Aleksandr Sema

Personal information
- Born: Aleksandr Andreyevich Sema 13 April 1952 (age 74) Leningrad, Russian SFSR, Soviet Union
- Height: 187 cm (6 ft 2 in)
- Weight: 93 kg (205 lb)

Sport
- Sport: Rowing

Medal record
Men's rowing
Representing the Soviet Union
Olympic Games
| Gold medal – first place | 1976 Montreal | Coxed four |
World Rowing Championships
| Gold medal – first place | 1975 Nottingham | Coxed four |

= Aleksandr Sema =

Soviet rower

Aleksandr Andreyevich Sema (Russian: Александр Андреевич Сема, born 13 April 1952) is a Russian rower who competed for the Soviet Union.

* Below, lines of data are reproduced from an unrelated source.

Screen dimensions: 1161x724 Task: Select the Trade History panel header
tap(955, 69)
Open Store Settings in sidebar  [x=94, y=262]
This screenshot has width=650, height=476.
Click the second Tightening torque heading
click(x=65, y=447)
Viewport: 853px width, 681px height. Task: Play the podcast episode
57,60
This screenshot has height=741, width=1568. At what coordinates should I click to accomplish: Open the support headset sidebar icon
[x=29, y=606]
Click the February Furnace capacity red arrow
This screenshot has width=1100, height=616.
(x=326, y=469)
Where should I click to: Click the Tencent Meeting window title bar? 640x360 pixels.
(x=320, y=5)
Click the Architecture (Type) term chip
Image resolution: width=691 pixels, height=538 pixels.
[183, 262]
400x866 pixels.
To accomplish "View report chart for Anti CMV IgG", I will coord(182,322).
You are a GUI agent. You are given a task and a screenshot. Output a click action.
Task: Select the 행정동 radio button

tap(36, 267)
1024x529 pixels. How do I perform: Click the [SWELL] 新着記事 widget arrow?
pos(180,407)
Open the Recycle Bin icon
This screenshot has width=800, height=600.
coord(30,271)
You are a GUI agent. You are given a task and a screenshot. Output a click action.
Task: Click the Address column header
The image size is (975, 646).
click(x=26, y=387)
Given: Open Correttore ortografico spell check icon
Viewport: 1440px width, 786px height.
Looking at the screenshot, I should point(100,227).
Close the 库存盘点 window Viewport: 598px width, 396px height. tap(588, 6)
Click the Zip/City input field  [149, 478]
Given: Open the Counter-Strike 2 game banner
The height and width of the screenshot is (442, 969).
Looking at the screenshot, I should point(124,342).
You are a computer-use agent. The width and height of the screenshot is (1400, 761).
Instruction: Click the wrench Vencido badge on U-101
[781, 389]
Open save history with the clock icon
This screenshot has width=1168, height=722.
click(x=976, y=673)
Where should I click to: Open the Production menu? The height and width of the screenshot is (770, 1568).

Sema was born in 1952 in Saint Petersburg, Russia. He won a gold medal at the 1975 World Rowing Championships in Nottingham with the men's coxed four. He went to the 1976 Summer Olympics in Montreal and rowed with the coxed four in heat 1 only. He was replaced in that boat by Mikhail Kuznetsov, and the team went on to win gold. As a heat rower, he is thus also considered one of the gold medallists.

His son, Anton Sema, represented Russia at the 1996 Summer Olympics in single sculls.